Le Capitaine Volkogonov s’est échappé (Капитан Волконогов бежал)

Russie – France – Estonie– 2021 – 2h – nomination pour le prix du Meilleur scénario à la Mostra de Venise
Un film de Natalya Merkulova et Aleksey Tchoupov avec Youri Borissov,Aleksandr Yatsenko, Natalya Kudryashova…

Remarque préliminaire : la traduction du titre laisse entendre un film comique dans le style de Gérard Oury avec Bourvil et de Funès, mais on en est loin.

Casquettes armée URSS-(Image par PixelAnarchy de Pixabay)

En effet, nous sommes en 1938, en URSS, à l’époque des grandes purges de Staline*. Le capitaine Fedor Volkonogov fait partie du NKVD, l’ancêtre du KGB. Lorsqu’il voit le suicide d’un de ses camarades, il comprend rapidement que ce sera bientôt son tour. Il va donc fuir, mais au hasard d’une vision d’un homme suicidé, il va comprendre qu’il lui faut obtenir le pardon de proches de ses victimes pour aller au paradis. Il va donc à la rencontre de son passé pour obtenir satisfaction.
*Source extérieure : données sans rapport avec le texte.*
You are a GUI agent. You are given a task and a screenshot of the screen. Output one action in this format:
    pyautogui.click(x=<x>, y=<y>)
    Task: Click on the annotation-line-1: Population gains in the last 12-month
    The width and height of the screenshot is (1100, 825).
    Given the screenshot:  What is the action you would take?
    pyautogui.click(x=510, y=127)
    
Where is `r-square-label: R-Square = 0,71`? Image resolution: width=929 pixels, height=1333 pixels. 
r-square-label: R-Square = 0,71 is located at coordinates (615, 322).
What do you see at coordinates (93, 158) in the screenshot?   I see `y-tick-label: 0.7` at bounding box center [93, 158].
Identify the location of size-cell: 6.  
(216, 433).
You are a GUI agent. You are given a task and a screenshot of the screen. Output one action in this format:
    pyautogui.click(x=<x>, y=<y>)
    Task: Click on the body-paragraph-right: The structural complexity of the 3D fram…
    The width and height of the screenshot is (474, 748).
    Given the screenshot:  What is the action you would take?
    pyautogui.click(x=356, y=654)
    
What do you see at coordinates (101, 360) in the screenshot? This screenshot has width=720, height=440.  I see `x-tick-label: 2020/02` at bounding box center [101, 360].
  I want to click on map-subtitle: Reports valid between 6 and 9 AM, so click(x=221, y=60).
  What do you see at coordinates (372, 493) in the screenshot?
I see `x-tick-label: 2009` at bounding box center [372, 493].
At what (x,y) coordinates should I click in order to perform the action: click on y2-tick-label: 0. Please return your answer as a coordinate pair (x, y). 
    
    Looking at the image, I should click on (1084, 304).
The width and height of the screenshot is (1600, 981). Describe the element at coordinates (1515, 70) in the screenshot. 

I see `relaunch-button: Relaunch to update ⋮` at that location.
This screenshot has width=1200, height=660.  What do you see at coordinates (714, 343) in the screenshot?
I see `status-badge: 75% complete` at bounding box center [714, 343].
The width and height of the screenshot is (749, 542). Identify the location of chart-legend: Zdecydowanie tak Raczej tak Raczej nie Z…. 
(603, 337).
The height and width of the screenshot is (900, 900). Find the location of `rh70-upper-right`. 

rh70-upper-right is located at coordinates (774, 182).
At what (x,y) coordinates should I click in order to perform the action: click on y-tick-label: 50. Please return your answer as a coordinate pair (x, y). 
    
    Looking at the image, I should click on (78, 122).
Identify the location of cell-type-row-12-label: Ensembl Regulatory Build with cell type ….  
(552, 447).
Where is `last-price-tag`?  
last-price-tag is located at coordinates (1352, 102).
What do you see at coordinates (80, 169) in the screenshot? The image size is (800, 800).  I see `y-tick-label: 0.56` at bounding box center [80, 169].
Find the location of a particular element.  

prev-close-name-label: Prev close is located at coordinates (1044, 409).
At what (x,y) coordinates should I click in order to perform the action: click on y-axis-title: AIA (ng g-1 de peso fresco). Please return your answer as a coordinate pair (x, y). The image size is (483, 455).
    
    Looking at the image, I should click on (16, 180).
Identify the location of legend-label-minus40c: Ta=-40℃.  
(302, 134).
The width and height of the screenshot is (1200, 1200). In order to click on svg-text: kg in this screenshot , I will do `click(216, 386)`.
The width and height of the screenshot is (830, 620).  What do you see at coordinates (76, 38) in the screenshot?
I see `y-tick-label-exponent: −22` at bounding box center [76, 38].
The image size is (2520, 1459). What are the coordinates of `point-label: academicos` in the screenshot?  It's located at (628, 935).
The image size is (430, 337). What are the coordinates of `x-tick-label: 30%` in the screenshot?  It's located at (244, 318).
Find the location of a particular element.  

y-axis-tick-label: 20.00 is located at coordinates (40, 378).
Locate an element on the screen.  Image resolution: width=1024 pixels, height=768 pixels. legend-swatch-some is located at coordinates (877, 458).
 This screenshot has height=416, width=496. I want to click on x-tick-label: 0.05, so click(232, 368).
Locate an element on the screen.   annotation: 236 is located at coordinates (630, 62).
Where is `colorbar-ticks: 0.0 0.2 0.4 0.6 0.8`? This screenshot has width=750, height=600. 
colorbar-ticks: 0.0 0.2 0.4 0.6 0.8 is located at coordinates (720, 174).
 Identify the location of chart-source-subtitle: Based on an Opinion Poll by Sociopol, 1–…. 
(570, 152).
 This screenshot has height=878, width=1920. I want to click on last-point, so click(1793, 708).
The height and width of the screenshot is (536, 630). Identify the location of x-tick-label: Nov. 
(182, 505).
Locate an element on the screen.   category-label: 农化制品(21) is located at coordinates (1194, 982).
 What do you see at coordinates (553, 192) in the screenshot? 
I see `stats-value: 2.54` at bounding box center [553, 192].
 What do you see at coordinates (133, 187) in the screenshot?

Les metteurs en scène nous font descendre dans une véritable Cour des Miracles au milieu d’improbables lieux dantesques dans une faune de personnages monstrueux, sortes de marionnettes décaties qui ne savent plus faire la différence entre le bien et le mal ni dans quel camp se positionner.

Youri Borissov (l’acteur de ” Compartiment n°6″ et de  ” la fièvre de Petrov”), toujours aussi charismatique, nous donne à voir un individu terrifiant capable d’abattre froidement des innocents, qui rencontrera au terme de cette quête effrénée le pardon sous la forme d’une femme décharnée, moribonde, purifiée par l’eau que Fédor fera couler sur son corps (apparition de la douceur dans ce monde de brutes).

Natalya Merkulova et Aleksey Tchoupov se délectent d’un grand moment de dialectique où le supérieur de Volkogonov lui explique que tous ces gens torturés et exécutés sont effectivement innocents, mais que leur histoire pourra les amener à espionner et trahir. Il convient donc de tuer dans l’œuf les contrevenants au bien être du peuple et comme il n’y a pas de châtiment sans crime, on leur invente un crime !!  CQFD !! .

Le film a quelque chose de dérangeant dans le fait qu’il pourrait laisser croire que l’individu peut se livrer à n’importe quelle exaction et qu’il peut être absous s’il trouve un proche de ses victimes qui lui pardonne.

Malheureusement, les metteurs en scène ne se sont pas exprimés sur le sujet. Après avoir signé une pétition dénonçant l’invasion de l’Ukraine, ils ont quitté la Russie et pas plus que Youri Borissov; ils n’ont souhaité s’exprimer dans la presse.

Patricia Renaud pour le Clairon de l’Atax le 02/04/2023

 

*Les purges staliniennes, durant la Grande Terreur, ont eu lieu entre août 1937 et novembre 1938. En un peu plus d’un an, quelque 1,5 million personnes sont arrêtées et 750 000 d’entre elles exécutées, rappelle l’historien Nicolas Werth, spécialiste de l’ex-URSS, dans le dossier de presse du film.